The former French president Nicolas Sarkozy said he would “sleep in jail but with my head held high” after receiving a five-year prison sentence for criminal conspiracy – the first time a former head of state has been sent to prison in modern French history.

The verdict and sentencing followed a trial in which he and his aides were accused of making a corruption pact with the regime of the late Libyan dictator Muammar Gaddafi to receive funding for the 2007 French presidential election campaign. 

 

 

In a surprise ruling, the head judge, Nathalie Gavarino, handed down a special form of sentence that means Sarkozy, 70, will have to serve a prison term even if he appeals. She justified the conviction and sentencing on the grounds the offences were of “exceptional gravity” and “likely to undermine citizens’ trust.”

The start of Sarkozy’s sentence will be set at a later date, with prosecutors given a month to inform him when he should go to prison. The judge also ordered Sarkozy, France’s rightwing president from 2007 to 2012, to pay a €100,000 (£87,000) fine. 

 

 

Sarkozy’s prison sentence was harsher than many had expected. As he exited the courtroom, he expressed his anger in typically pugnacious style, telling reporters: “What happened today … is of extreme gravity in regard to the rule of law, and for the trust one can have in the justice system.”

He added: “If they absolutely want me to sleep in jail, I will sleep in jail, but with my head held high.”

Sarkozy, who had denied all wrongdoing in court, said he would launch an appeal against the verdict, reiterating: “I am innocent; this justice is a scandal.” 

 

 

“Those that hate me this much think they will humiliate me,” said Sarkozy. “But what they have humiliated today is France, the image of France.”
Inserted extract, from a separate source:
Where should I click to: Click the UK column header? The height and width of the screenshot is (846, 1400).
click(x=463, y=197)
The former president was found guilty of criminal conspiracy but acquitted of corruption, misuse of Libyan public funds and illegal election campaign funding.
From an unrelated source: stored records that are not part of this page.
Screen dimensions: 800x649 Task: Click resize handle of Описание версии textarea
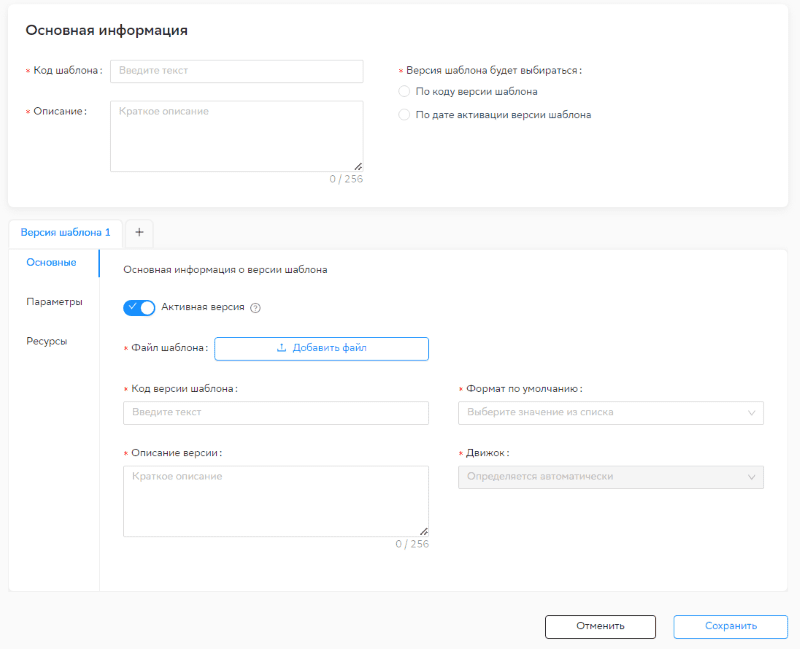(423, 531)
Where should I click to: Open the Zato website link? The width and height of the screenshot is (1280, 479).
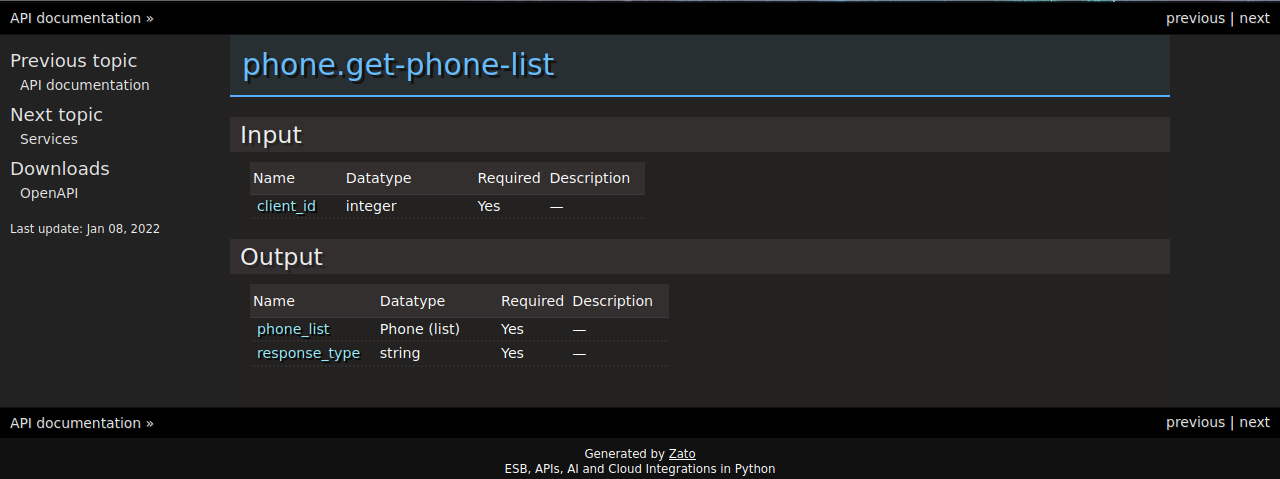pos(682,454)
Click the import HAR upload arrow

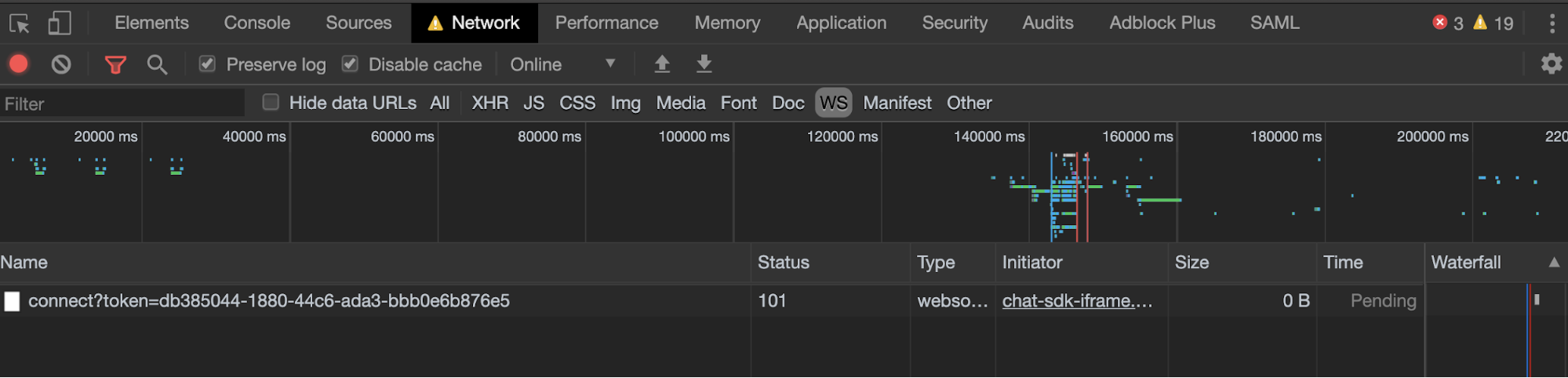662,64
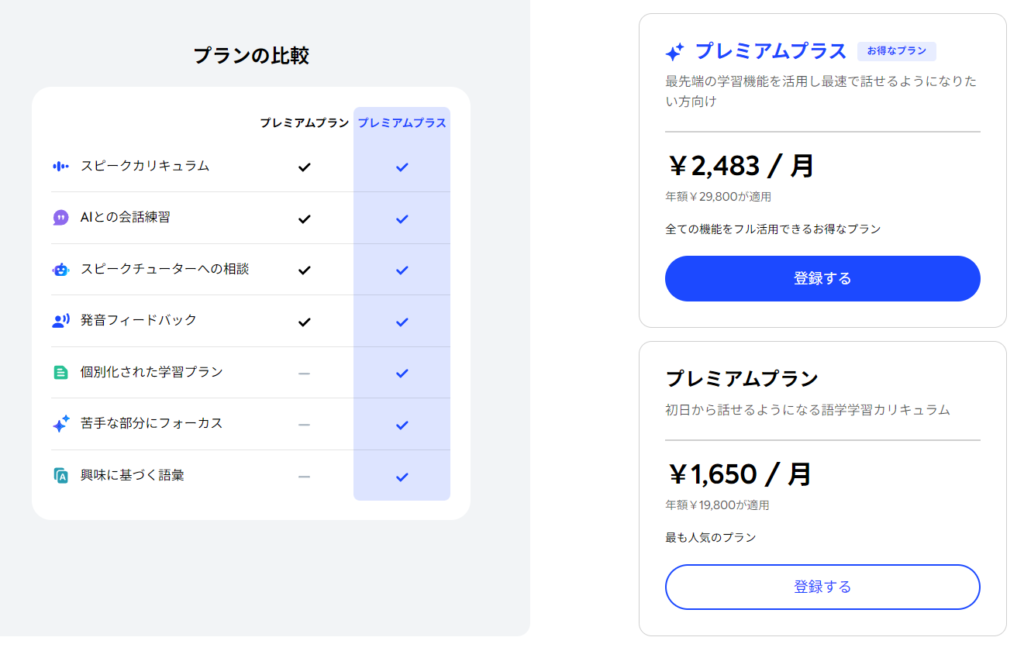Click the dash for 個別化された学習プラン under プレミアムプラン
1024x651 pixels.
[x=304, y=373]
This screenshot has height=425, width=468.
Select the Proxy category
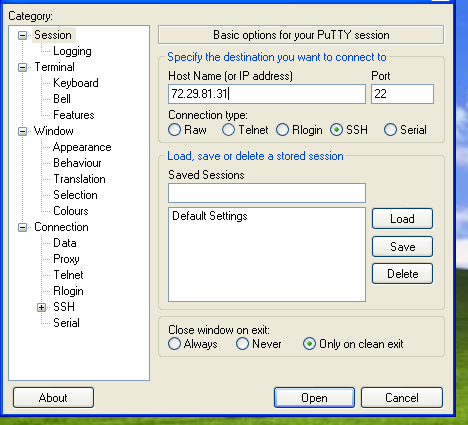pos(66,259)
As he walked out of the court with his wife, the singer and former model Carla Bruni-Sarkozy, TV cameras showed her grabbing the red cover of the microphone of investigative reporting website Mediapart, which first started reporting on the Libya allegations, and apparently throwing it on the ground.
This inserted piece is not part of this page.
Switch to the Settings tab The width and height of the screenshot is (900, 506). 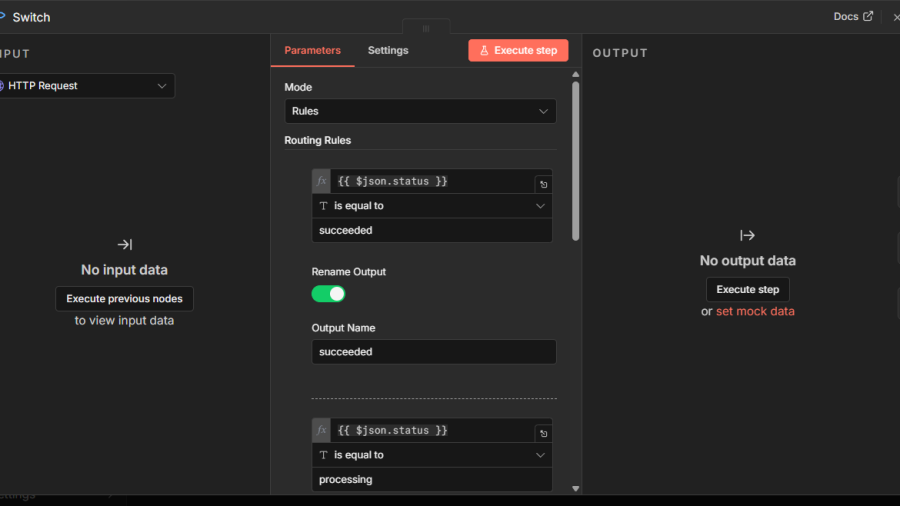coord(388,50)
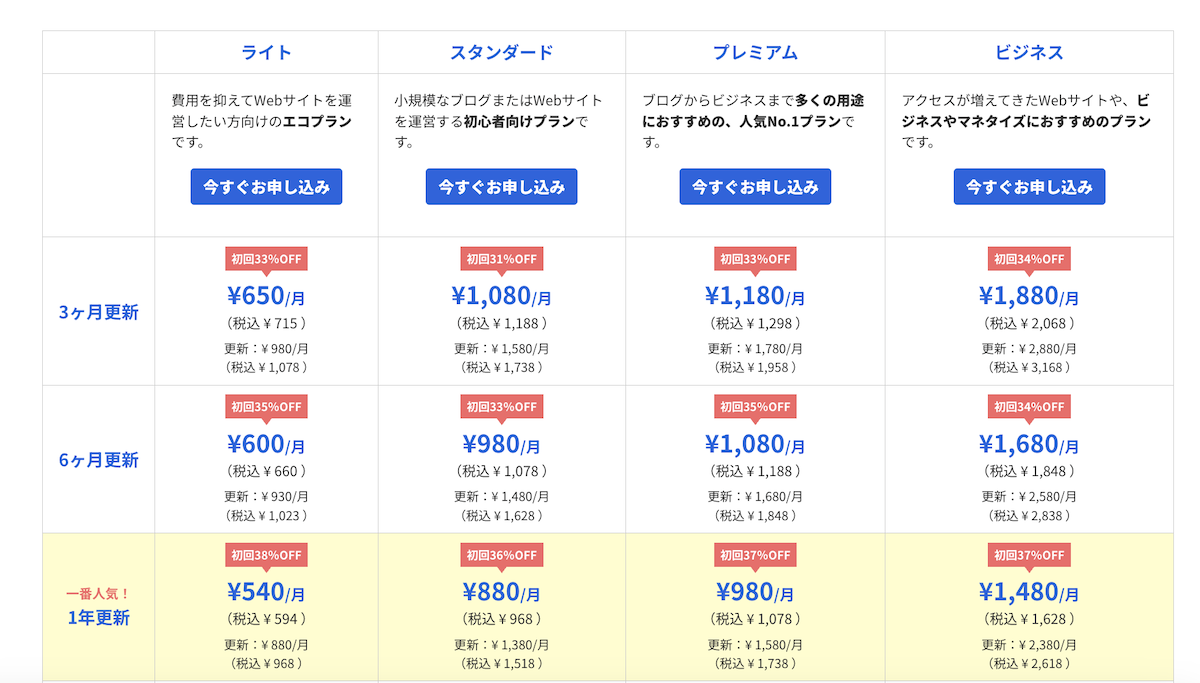This screenshot has width=1200, height=683.
Task: Select the プレミアム column header
Action: [755, 52]
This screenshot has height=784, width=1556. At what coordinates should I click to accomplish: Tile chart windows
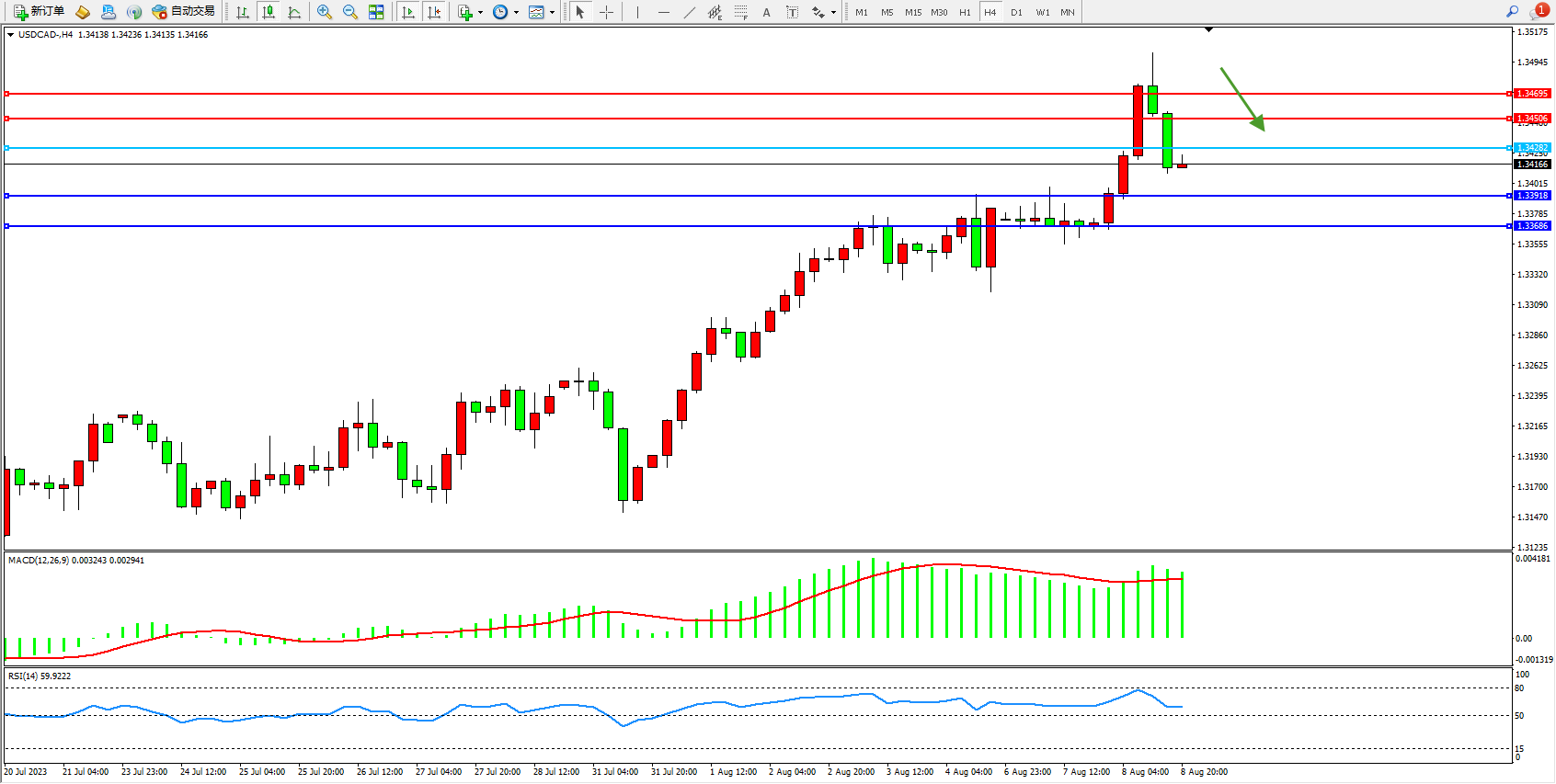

She later posted on Instagram: “Love is the answer” with the hashtag #Hatewillnotwin. 

 

 

Prosecutors had told the court that Sarkozy and his aides devised a “corruption pact” with Gaddafi and the Libyan regime in 2005 to illegally fund Sarkozy’s victorious presidential election campaign two years later.

The court had heard that in return for the money, the Libyan regime requested diplomatic, legal and business favours and it was understood that Sarkozy would rehabilitate Gaddafi’s international image. The autocratic Libyan leader, whose brutal 41-year rule was marked by human rights abuses, had been isolated internationally over his regime’s connection to terrorism, including the bombing of Pan Am flight 103 over Lockerbie in Scotland in December 1988.

Prosecutors accused members of Sarkozy’s entourage of meeting members of Gaddafi’s regime in Libya in 2005, when Sarkozy was interior minister. Soon after becoming president in 2007, Sarkozy then invited the Libyan leader for a lengthy state visit to Paris during which he set up his Bedouin tent in gardens near the Élysée Palace. 

 

 

In 2011, Sarkozy put France at the forefront of Nato-led airstrikes against Gaddafi’s troops that helped rebel fighters topple his regime. Gaddafi was captured by rebels in October 2011 and killed.

The allegations of a secret campaign funding pact made this the biggest corruption trial faced by Sarkozy. He has already been convicted in two separate cases and stripped of France’s highest distinction, the Legion of Honour.